• [Page text]:
This collection of photographs seeks to evoke the uncanny feelings felt by a city in isolation, but collectively; a sudden jolt into the tides of history. An occasion to reflect how those events have shaped the present, and remember the strange aloofness of a fine spring afternoon in empty streets.
Alongside this exhibit the artist is displaying a selection of work produced in the years since the pandemic, exploring the harsh beauty and solitude of the city by night.
About the Artist:
Adam Thriftless first found a passion for photography as a teenager, and has spent the past few years developing his practice in Norwich with an emphasis on night and architectural subjects.
Firmly committed to analogue techniques, he is fascinated by the material qualities and substance of the photograph as a physical object, which has led him to a practice of creating portraits using an Afghan Box Camera, to bring these qualities alive for the observer.
The Artist says...

Records from a data collection

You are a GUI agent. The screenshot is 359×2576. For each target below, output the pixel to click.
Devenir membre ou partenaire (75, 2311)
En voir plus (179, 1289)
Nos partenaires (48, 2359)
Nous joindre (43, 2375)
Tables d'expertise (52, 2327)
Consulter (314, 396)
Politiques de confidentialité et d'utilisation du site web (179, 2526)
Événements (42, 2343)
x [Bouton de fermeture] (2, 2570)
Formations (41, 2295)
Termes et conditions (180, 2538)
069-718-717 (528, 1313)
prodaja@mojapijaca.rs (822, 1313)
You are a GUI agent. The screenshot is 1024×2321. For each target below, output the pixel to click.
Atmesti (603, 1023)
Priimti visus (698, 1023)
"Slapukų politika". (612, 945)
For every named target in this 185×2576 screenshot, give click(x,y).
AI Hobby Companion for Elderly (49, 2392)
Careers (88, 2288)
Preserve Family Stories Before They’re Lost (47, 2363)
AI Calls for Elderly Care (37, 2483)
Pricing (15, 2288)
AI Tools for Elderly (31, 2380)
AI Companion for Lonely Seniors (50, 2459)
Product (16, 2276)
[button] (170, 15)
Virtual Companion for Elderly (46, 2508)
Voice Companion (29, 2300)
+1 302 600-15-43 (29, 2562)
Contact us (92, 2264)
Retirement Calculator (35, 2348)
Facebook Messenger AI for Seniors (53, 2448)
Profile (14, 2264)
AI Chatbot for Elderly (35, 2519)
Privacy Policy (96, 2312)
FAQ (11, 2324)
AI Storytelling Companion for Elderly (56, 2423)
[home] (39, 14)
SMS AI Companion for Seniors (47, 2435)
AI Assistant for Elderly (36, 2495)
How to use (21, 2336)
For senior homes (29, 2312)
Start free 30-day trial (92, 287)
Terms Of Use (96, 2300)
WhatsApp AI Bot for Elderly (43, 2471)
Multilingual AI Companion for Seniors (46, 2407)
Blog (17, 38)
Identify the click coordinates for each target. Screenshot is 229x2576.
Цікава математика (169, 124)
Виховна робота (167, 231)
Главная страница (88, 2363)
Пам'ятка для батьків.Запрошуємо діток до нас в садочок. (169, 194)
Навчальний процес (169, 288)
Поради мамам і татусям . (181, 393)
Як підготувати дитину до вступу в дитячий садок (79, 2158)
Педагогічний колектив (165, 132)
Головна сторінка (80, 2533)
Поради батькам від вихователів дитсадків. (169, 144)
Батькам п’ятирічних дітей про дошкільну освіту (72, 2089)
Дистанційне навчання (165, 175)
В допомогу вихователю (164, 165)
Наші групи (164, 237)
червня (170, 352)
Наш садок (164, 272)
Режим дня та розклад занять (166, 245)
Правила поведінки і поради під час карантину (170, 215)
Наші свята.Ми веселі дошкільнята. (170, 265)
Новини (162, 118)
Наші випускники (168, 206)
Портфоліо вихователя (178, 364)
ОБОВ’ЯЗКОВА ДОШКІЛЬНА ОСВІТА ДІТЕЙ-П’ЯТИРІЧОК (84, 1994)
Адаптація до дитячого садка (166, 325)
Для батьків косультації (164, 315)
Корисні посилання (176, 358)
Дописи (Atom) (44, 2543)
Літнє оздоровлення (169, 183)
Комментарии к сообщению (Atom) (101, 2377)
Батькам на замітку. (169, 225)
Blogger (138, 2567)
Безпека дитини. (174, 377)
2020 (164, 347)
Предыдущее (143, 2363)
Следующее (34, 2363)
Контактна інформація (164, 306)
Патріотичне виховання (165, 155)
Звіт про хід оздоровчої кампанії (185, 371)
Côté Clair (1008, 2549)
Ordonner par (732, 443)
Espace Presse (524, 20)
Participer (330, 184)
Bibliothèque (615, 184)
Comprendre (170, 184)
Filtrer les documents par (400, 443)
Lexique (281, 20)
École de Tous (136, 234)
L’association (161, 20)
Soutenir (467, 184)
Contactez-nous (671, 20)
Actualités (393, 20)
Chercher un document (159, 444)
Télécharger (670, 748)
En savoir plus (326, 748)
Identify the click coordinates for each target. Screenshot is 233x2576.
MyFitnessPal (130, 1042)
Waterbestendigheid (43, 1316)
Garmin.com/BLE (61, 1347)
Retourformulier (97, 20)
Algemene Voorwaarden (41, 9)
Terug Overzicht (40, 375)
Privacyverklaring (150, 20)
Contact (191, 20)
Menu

• [Aim of the task]: In the section of the photography exhibit text headed "About the Artist:", list every pronoun that refers to Adam Thriftless, with the words around each one.

• [Output for this task]:
- "his" in "developing his practice in Norwich"
- "he" in "he is fascinated by the material qualities"
- "him" in "which has led him to a practice of creating portraits"